We performed a diplotype analysis and established the degree of linkage disequilibrium D’ = 0.727, which was similar to the one reported by Doney et al. in diabetic Scots (D’ = 0.697) (14). Somewhat lower D’s were found in another study in diabetic Scots (D’ = 0.663), healthy children (D’ = 0.638) and healthy adults (D’ = 0.608) (15), Caucasian Americans (D’ = 0.65) (19), Chinese (D’ = 0.555) and Malayans (D’ = 0.572). A higher degree of linkage disequilibrium was found in Indians (D’ = 0.799) (18). Haplotype frequencies in our subjects (Table 3) were similar to those found by Doney et al. in Scots in two studies (14,15).
Our results showed that diplotype was not associated with any of the anthropometric or biochemical markers. On the contrary, Doney et al. demonstrated that Pro-T haplotype was connected with higher BMI compared to Pro-C or Ala-C haplotype in diabetic and non-diabetic Scots (14).
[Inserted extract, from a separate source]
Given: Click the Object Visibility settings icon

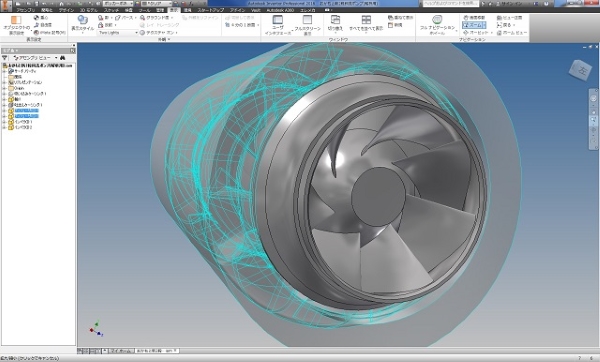Looking at the screenshot, I should click(16, 24).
Considering the fact that the results of several studies are inconsistent, it is possible that the Pro12Ala and His477His polymorphisms only have a small influence on insulin resistance. In our pilot study on individual polymorphisms we showed that carriers of the G allele of the Pro12Ala polymorphism had a lower BMI and carriers of the T allele of the His477His polymorphism had a lower hsCRP, which are two risk factors for the development of insulin resistance. However, the association with the HOMA index or fasting insulin, two of insulin resistance markers, was not observed in our study. We therefore conclude that the polymorphisms investigated are not associated with insulin resistance in PCOS patients.
This study was supported by Slovenian Research Agency, Research Program No. P3-0298.